About functions in fractional Sobolev spaces $W^{s,p}(\mathbb{R})$ and $\lim_{x\rightarrow a^{+}}\int_{a}^{x}\frac{f(y)}{(x-y)^{s}}dy=0$

Question

Let $1\leq p<+\infty$, $0<s<1$ and $f\in W^{s,p}\left(\mathbb{R}\right)$, where $$W^{s,p}\left(\mathbb{R}\right):=\left\{ u\in L^{p}\left(\mathbb{R}\right):\frac{\left|u\left(x\right)-u\left(y\right)\right|}{\left|x-y\right|^{\frac{1}{p}+s}}\in L^{p}\left(\mathbb{R}\times\mathbb{R}\right)\right\}.$$ Furthermore, fix $[a,b]\subset\mathbb{R}$. I would like to prove, if possible, that $$\lim_{x\rightarrow a^{+}}\int_{a}^{x}\frac{f\left(y\right)}{\left(x-y\right)^{s}}dy=0\tag{1}$$ without any other assumption on $p$. For example, it is quite simple to prove that $(1)$ holds if $p^{*}<\frac{1}{s}$, where $p^{*}$ is the Hölder conjugate of $p$, but this results holds for a generic $f\in L^{p}(\mathbb{R})$. I tried some manipulations to exploit the convergence of the double integral, for example writing $$\frac{1}{\left(x-y\right)^{s}}=\frac{\Gamma\left(1-\alpha\right)}{\Gamma\left(s\right)\Gamma\left(1-\alpha-s\right)}\int_{y}^{x}\frac{1}{\left(t-y\right)^{s+\alpha}}\frac{1}{(x-t)^{1-\alpha}}dt$$ for some $\alpha$ but, again, in the end I had to assume the condition on $p^*$. If my idea was wrong, I would appreciate an explicit counterexample.
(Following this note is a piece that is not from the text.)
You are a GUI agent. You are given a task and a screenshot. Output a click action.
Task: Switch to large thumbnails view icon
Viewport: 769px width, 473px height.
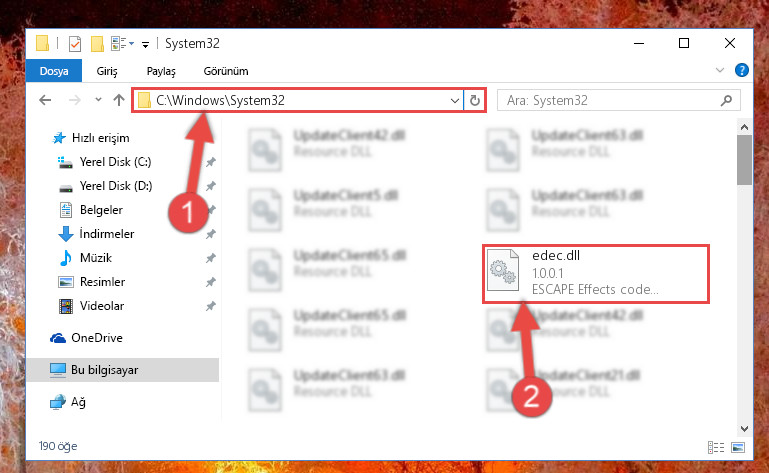[738, 447]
Thank you.

Answer 1

Yes, this is true at least when $1<p\leq\infty$. By Hölder's inequality $$ I_x = \int_a^x \frac{f(y)}{|x-y|^s}\,\mathrm d y \leq \|f\|_{L^q} \,\varepsilon(x-a) $$ where $\varepsilon(z)\underset{z\to 0}{\to} 0$ as soon as $s \,q' < 1$ ($q'$ is the Hölder conjugate), that is as soon as $0\leq \frac{1}{q}<1-s$. In particular, one can take $\frac{1}{q} = \frac{1}{p} - s$ (or $q=\infty$ if $sp>1$), so that by Sobolev's inequality, $\|f\|_{L^q} \leq C\, \|f\|_{W^{s,p}}$.